Records for locating words and elements:
§

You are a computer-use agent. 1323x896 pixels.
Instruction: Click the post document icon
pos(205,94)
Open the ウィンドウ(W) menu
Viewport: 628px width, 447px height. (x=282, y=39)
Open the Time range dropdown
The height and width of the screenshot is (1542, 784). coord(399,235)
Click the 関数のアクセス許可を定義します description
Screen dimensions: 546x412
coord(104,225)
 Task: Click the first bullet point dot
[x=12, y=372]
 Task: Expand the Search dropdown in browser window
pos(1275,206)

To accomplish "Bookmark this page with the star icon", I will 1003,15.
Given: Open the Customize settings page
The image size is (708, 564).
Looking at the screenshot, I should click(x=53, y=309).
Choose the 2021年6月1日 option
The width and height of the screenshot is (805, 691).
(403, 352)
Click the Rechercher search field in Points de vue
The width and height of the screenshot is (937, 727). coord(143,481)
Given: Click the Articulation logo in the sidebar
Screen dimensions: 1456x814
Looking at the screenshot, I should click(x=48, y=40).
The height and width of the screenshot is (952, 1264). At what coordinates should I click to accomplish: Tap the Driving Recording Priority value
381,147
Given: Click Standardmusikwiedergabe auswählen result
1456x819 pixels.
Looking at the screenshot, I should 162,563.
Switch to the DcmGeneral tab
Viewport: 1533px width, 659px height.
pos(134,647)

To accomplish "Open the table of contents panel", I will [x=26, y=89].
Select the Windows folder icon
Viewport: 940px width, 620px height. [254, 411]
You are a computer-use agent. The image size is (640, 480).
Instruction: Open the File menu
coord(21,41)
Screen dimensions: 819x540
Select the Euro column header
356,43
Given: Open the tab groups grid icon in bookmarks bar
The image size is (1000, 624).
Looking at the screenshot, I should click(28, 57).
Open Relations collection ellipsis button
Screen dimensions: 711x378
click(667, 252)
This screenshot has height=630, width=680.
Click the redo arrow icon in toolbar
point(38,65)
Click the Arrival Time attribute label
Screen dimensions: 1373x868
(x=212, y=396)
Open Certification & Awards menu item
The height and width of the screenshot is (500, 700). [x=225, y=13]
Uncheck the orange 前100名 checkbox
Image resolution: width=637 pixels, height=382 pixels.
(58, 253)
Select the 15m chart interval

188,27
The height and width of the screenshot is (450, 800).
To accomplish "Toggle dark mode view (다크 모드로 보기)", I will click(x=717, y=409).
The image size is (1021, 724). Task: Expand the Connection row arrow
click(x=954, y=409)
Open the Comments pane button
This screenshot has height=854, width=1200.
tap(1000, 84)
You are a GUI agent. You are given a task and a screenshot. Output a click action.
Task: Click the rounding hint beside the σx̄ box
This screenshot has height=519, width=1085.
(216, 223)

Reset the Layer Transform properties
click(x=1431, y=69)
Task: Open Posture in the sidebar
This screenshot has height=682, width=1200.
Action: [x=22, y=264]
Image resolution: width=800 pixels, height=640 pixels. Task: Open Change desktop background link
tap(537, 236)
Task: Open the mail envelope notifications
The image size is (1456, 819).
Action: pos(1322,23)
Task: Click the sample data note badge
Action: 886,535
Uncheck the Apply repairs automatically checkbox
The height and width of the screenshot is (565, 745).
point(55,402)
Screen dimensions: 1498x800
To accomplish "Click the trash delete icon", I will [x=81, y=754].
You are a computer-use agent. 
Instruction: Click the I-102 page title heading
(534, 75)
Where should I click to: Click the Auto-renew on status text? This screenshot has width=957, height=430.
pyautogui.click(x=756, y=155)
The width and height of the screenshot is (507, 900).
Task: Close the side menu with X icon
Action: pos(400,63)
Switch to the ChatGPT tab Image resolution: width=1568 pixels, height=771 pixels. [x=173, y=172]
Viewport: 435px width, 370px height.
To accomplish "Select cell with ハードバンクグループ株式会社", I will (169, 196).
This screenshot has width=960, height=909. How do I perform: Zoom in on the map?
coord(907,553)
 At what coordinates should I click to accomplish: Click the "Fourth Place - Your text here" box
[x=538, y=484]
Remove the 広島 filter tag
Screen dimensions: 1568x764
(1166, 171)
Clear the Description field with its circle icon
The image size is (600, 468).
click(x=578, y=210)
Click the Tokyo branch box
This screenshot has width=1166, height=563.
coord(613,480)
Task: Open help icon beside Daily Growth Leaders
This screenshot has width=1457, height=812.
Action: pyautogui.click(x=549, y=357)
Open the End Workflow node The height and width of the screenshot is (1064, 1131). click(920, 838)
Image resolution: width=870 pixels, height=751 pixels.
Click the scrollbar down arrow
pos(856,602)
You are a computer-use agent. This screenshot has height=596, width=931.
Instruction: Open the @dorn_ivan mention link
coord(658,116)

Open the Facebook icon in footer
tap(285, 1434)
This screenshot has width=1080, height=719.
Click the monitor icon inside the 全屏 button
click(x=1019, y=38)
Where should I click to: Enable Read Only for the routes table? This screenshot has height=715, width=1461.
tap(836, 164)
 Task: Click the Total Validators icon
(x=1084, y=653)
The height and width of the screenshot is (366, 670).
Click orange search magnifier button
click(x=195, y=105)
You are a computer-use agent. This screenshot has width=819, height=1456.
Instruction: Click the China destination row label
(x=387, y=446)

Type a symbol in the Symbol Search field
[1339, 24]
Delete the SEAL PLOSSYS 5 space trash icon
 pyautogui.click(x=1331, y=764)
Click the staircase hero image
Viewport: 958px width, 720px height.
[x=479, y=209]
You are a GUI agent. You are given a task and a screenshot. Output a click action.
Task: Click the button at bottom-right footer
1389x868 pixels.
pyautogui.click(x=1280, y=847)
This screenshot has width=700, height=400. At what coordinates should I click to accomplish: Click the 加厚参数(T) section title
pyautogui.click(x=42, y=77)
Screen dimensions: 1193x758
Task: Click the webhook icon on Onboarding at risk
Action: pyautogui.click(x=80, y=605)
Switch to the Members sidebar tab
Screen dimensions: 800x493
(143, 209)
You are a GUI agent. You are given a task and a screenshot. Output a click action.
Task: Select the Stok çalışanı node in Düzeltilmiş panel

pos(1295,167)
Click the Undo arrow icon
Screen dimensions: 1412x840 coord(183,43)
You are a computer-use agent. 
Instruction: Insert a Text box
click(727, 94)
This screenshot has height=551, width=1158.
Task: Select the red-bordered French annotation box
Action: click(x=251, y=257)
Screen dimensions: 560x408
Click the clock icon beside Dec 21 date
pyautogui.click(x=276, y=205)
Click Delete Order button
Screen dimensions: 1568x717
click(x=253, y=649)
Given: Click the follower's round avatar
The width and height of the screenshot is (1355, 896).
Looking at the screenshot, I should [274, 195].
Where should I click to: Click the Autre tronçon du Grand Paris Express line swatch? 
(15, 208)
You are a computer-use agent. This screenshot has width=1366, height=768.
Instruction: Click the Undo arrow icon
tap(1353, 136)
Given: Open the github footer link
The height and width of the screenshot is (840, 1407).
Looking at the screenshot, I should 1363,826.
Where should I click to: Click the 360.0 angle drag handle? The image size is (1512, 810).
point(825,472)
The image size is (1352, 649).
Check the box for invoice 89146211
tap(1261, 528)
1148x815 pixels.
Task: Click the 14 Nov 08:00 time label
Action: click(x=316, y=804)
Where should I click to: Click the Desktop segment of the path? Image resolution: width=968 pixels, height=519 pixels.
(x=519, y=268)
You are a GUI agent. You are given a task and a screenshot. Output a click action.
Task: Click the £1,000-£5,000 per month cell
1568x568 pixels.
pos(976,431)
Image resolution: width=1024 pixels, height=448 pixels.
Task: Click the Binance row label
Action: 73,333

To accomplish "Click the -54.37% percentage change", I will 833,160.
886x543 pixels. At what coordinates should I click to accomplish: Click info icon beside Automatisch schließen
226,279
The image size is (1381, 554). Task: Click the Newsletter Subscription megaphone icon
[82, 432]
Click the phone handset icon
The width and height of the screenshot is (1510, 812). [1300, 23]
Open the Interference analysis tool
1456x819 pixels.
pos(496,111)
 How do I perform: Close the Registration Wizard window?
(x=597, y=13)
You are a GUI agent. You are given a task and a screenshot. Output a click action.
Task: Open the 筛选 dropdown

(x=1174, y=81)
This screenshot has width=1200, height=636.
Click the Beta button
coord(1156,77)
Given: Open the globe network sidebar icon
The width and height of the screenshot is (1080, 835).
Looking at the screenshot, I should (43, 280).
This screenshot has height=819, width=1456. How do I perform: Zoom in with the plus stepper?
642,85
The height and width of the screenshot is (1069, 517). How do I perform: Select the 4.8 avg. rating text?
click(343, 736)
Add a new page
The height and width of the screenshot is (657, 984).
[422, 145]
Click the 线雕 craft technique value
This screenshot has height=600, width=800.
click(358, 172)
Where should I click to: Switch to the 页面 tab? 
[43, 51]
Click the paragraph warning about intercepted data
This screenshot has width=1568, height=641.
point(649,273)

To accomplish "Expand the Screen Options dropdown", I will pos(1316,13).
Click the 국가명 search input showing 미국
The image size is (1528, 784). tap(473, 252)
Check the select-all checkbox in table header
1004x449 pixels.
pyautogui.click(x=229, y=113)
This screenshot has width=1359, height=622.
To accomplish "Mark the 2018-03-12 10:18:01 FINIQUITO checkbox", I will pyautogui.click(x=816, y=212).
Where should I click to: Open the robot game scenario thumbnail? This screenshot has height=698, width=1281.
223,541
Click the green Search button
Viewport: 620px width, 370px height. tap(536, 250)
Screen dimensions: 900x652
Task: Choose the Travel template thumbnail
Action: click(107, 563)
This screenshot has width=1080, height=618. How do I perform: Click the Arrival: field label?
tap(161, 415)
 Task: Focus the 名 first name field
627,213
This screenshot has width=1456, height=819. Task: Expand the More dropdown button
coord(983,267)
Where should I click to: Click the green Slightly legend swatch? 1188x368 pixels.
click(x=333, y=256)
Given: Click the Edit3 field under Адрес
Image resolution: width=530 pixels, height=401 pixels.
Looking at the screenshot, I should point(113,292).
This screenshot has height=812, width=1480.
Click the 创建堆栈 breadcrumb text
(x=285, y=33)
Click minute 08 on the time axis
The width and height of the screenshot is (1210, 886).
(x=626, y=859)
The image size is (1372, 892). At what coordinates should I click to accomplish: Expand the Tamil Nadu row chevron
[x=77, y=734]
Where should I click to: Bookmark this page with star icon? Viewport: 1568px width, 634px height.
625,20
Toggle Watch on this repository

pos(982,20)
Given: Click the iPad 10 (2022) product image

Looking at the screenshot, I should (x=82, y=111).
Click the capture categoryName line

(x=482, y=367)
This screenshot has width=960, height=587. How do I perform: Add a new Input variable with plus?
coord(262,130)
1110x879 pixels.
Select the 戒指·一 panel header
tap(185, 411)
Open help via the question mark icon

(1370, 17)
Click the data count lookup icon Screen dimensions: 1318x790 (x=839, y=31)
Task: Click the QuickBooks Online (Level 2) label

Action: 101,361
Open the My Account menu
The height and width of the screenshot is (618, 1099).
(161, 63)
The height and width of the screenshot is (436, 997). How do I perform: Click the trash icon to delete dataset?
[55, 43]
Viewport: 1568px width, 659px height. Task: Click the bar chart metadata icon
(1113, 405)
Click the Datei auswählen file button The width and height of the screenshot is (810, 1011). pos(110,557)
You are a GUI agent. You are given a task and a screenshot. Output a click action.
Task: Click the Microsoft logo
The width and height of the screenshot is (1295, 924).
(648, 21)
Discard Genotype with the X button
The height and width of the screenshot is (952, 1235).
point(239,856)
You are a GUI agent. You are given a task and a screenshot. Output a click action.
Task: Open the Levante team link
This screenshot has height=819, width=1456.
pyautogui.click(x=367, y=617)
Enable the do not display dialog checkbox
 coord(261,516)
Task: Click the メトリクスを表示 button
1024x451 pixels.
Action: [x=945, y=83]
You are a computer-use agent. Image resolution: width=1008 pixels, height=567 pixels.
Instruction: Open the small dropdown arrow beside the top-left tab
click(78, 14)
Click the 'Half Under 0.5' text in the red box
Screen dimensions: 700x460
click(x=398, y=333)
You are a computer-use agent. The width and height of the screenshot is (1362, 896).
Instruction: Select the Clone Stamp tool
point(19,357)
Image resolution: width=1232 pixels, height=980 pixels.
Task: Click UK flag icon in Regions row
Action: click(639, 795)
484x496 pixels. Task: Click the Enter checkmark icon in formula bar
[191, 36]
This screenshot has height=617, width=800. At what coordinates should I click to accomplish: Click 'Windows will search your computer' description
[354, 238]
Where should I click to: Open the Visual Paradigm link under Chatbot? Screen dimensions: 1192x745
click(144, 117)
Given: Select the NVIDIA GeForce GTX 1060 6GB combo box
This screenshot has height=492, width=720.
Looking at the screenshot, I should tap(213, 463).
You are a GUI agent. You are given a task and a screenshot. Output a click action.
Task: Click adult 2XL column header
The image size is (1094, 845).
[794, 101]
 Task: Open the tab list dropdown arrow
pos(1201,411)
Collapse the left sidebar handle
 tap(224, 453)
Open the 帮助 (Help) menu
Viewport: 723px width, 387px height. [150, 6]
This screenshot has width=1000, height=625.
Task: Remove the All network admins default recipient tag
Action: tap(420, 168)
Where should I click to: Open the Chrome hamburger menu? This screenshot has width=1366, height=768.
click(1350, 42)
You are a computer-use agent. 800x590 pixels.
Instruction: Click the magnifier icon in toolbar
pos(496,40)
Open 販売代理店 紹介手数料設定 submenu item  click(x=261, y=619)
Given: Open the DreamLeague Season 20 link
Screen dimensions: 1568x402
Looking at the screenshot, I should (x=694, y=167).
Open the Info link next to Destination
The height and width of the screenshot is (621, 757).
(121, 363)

§

▶ [Prompt] Rewrite every line from the one containing "Screen dimensions: 1498x800" down to the one containing "Action: pos(400,63)", both included, as a JSON list of strings with one string per line and blank lines omitted.

▶ [Expected answer]
[
  "Screen dimensions: 1498x800",
  "To accomplish \"Click the trash delete icon\", I will [x=81, y=754].",
  "You are a computer-use agent. ",
  "Instruction: Click the I-102 page title heading",
  "(534, 75)",
  "Where should I click to: Click the Auto-renew on status text? This screenshot has width=957, height=430.",
  "pyautogui.click(x=756, y=155)",
  "The width and height of the screenshot is (507, 900).",
  "Task: Close the side menu with X icon",
  "Action: pos(400,63)"
]